6) Measuring time: per-statement timing, benchmarking, profiling

Timing is tricky because computers do background work and short statements run extremely fast. That’s why we prefer time.perf_counter() (high precision) and timeit (repeat + average).

6.1 High-precision timing with perf_counter

Block timing with perf_counter
import time

start = time.perf_counter()
x = sum(range(1_000_000))
end = time.perf_counter()

print("Time:", end - start, "seconds")

6.2 Line-by-line timing (great for teaching)

Per-step timings
import time

t0 = time.perf_counter()
a = [i*i for i in range(200_000)]
t1 = time.perf_counter()

b = sum(a)
t2 = time.perf_counter()

c = max(a)
t3 = time.perf_counter()

print("build list:", t1 - t0)
print("sum:", t2 - t1)
print("max:", t3 - t2)

6.3 Benchmarking with timeit (most reliable)

timeit benchmark
import timeit

t = timeit.timeit("sum(range(1000))", number=10000)
print("Total time:", t)

6.4 Profiling with cProfile (for bigger programs)

cProfile
import cProfile
cProfile.run("sum(range(1_000_000))")

🎯 Interview-Ready Summary

Topic Best one-liner
id() Identity of an object during its lifetime; not a variable address you can reverse-map.
del Removes a name/reference; object is freed only when no references remain.
gc Collects cyclic garbage; manual gc.collect() is rarely needed.
Size sys.getsizeof() is shallow; deep size requires traversal.
Timing Use perf_counter for timing and timeit for benchmarks.
Final check 💬
If you do del x, is memory guaranteed to drop immediately in Task Manager?
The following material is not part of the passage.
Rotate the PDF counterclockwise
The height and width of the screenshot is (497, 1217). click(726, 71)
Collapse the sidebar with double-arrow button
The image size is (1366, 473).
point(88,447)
Why/why not?

✅ Quick Cheatsheet

Identity / Equality

is vs == vs id()
a is b   # same object?
a == b   # same value?
id(a)    # object identity

Freeing references

Drop references
del x
x = None

Garbage collection

gc.collect()
import gc
gc.collect()

Object size

Shallow size
import sys
sys.getsizeof(obj)

Timing

perf_counter
import time
t0 = time.perf_counter()
# code...
t1 = time.perf_counter()
print(t1 - t0)

Benchmarking

timeit
import timeit
timeit.timeit("sum(range(1000))", number=10000)

🧠 Mini-Assignments

  • Write a function that prints shallow size and deep size of any object.
  • Create a cyclic list and observe behavior with and without gc.collect().
  • Compare timing of for loop vs list-comprehension for the same task.
  • Explain why del x does not always reduce OS memory immediately.